Direct Synthesis of Epoxy-Functionalized Polysiloxanes with Tunable Epoxy-Siloxane Contents via Phosphazene Base-Catalyzed Ring-Opening Polymerization

The synthesis of epoxy-functionalized polysiloxanes (E-PDMSs) via ring-opening copolymerization (ROCP) is challenging due to the significant reactivity disparity between octamethylcyclotetrasiloxane (D4) and 1,3,5,7-tetramethyl-1,3,5,7-tetrakis3-(glycidyloxy)propylcyclotetrasiloxane (D4O) and their propensity for cross-linking.
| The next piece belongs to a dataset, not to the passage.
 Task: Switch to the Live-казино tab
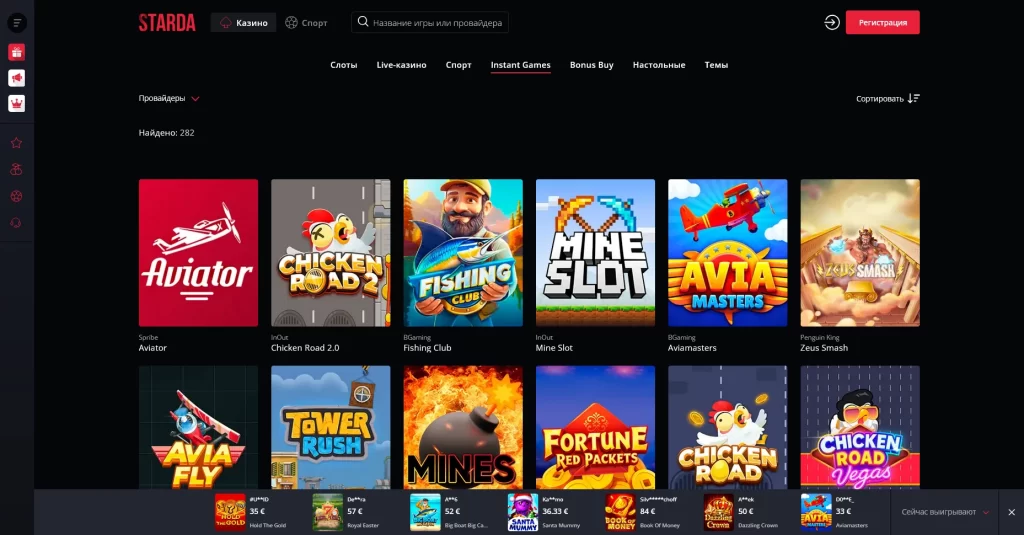401,65
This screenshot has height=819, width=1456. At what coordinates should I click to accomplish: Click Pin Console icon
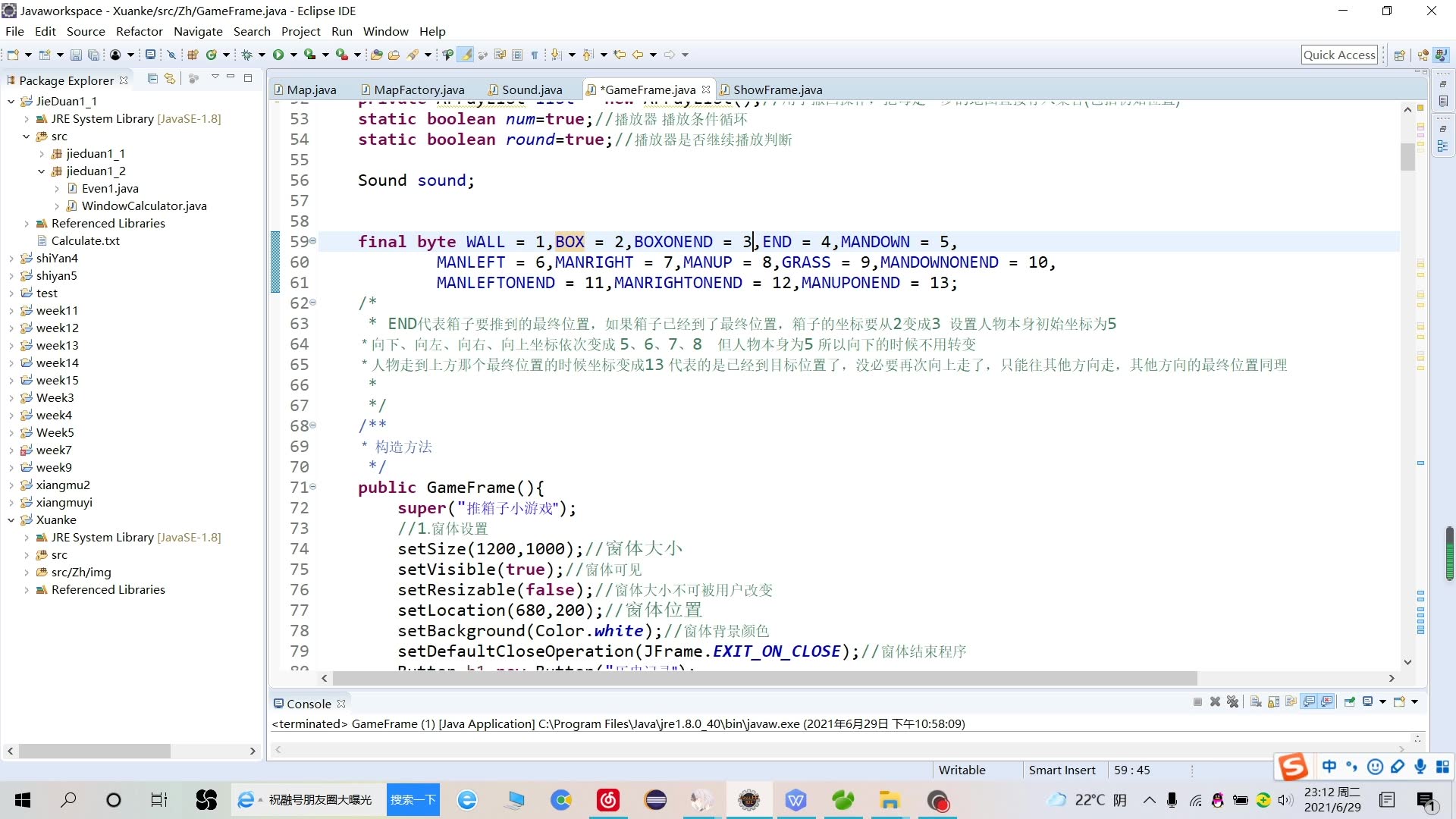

In this contribution, we report a facile and controlled synthesis of E-PDMS via cyclic trimeric phosphazene base (CTPB) catalyzed ROCP of D4 and D4O at 50 °C both in bulk and in THF solution. This method affords E-PDMSs with tunable epoxy-siloxane contents up to 20.4 mol % and high molecular weights up to 87.9 kg·mol–1. Moreover, a series of E-PDMSs with vinyl-siloxane and diphenyl-siloxane contents ranging from 0.5 to 10.9 mol % were synthesized via CTPB catalyzed ternary ROCP. The E-PDMS copolymer structures were verified by 1H NMR, MALDI-TOF MS, and GPC, with compositions closely matching theoretical values, demonstrating the high controllability and functional group tolerance of the CTPB catalyzed ROCP. DSC measurements confirmed that the incorporation of both epoxy-siloxane and diphenyl-siloxane units effectively suppressed the low-temperature crystallization while maintaining the glass transition temperatures (Tgs) below −100 °C. Moreover, lap shear tests revealed a high bonding strength of 2.76 MPa, demonstrating the potential of E-PDMSs as high-performance adhesives.